> Aim of the exercise: Copy out every row below verbatim, keeping each line in its original order and form.

(Target pointing data)

START

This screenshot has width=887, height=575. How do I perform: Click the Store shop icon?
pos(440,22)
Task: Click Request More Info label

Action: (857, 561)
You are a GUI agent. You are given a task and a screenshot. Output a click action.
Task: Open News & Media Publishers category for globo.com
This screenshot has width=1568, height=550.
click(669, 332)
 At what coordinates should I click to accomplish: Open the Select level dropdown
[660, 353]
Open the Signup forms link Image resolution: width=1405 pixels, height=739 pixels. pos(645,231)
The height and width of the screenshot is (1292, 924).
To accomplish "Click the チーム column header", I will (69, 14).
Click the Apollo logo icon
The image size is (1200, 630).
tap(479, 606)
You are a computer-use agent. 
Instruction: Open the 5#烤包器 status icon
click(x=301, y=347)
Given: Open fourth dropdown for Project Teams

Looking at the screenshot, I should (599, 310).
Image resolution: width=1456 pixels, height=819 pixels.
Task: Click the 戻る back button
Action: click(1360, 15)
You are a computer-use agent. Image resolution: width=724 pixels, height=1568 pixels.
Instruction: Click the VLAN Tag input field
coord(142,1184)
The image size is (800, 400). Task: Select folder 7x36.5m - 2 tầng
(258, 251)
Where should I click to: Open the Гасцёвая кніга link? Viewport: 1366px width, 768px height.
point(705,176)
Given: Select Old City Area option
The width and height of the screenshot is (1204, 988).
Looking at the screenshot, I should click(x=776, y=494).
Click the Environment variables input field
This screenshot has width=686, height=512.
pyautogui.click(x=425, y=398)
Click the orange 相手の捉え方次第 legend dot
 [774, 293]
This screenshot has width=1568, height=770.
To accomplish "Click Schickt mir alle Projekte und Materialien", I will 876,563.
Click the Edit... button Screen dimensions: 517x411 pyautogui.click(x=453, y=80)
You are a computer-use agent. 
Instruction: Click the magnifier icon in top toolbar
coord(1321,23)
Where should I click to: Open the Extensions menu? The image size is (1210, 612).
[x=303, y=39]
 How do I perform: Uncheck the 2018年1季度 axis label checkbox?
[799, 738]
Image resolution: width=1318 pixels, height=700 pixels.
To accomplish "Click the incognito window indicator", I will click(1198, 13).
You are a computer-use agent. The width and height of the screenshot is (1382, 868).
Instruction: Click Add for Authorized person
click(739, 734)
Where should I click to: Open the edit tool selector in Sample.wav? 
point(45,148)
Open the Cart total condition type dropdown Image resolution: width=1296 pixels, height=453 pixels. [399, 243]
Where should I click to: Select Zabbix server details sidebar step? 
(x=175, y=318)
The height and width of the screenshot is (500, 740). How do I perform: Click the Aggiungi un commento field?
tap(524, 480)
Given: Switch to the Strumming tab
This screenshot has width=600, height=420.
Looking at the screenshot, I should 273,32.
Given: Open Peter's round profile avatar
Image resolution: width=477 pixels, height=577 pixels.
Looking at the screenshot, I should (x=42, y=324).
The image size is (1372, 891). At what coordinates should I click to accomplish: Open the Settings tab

END

> Solution for this problem:
This screenshot has width=887, height=575. How do I perform: Click the Store shop icon?
pos(440,22)
Task: Click Request More Info label

Action: (857, 561)
You are a GUI agent. You are given a task and a screenshot. Output a click action.
Task: Open News & Media Publishers category for globo.com
This screenshot has width=1568, height=550.
click(669, 332)
 At what coordinates should I click to accomplish: Open the Select level dropdown
[660, 353]
Open the Signup forms link Image resolution: width=1405 pixels, height=739 pixels. pos(645,231)
The height and width of the screenshot is (1292, 924).
To accomplish "Click the チーム column header", I will (69, 14).
Click the Apollo logo icon
The image size is (1200, 630).
tap(479, 606)
You are a computer-use agent. 
Instruction: Open the 5#烤包器 status icon
click(x=301, y=347)
Given: Open fourth dropdown for Project Teams

Looking at the screenshot, I should (599, 310).
Image resolution: width=1456 pixels, height=819 pixels.
Task: Click the 戻る back button
Action: click(1360, 15)
You are a computer-use agent. Image resolution: width=724 pixels, height=1568 pixels.
Instruction: Click the VLAN Tag input field
coord(142,1184)
The image size is (800, 400). Task: Select folder 7x36.5m - 2 tầng
(258, 251)
Where should I click to: Open the Гасцёвая кніга link? Viewport: 1366px width, 768px height.
point(705,176)
Given: Select Old City Area option
The width and height of the screenshot is (1204, 988).
Looking at the screenshot, I should click(x=776, y=494).
Click the Environment variables input field
This screenshot has width=686, height=512.
pyautogui.click(x=425, y=398)
Click the orange 相手の捉え方次第 legend dot
 [774, 293]
This screenshot has width=1568, height=770.
To accomplish "Click Schickt mir alle Projekte und Materialien", I will 876,563.
Click the Edit... button Screen dimensions: 517x411 pyautogui.click(x=453, y=80)
You are a computer-use agent. 
Instruction: Click the magnifier icon in top toolbar
coord(1321,23)
Where should I click to: Open the Extensions menu? The image size is (1210, 612).
[x=303, y=39]
 How do I perform: Uncheck the 2018年1季度 axis label checkbox?
[799, 738]
Image resolution: width=1318 pixels, height=700 pixels.
To accomplish "Click the incognito window indicator", I will click(1198, 13).
You are a computer-use agent. The width and height of the screenshot is (1382, 868).
Instruction: Click Add for Authorized person
click(739, 734)
Where should I click to: Open the edit tool selector in Sample.wav? 
point(45,148)
Open the Cart total condition type dropdown Image resolution: width=1296 pixels, height=453 pixels. [399, 243]
Where should I click to: Select Zabbix server details sidebar step? 
(x=175, y=318)
The height and width of the screenshot is (500, 740). How do I perform: Click the Aggiungi un commento field?
tap(524, 480)
Given: Switch to the Strumming tab
This screenshot has width=600, height=420.
Looking at the screenshot, I should 273,32.
Given: Open Peter's round profile avatar
Image resolution: width=477 pixels, height=577 pixels.
Looking at the screenshot, I should (x=42, y=324).
The image size is (1372, 891). At what coordinates should I click to accomplish: Open the Settings tab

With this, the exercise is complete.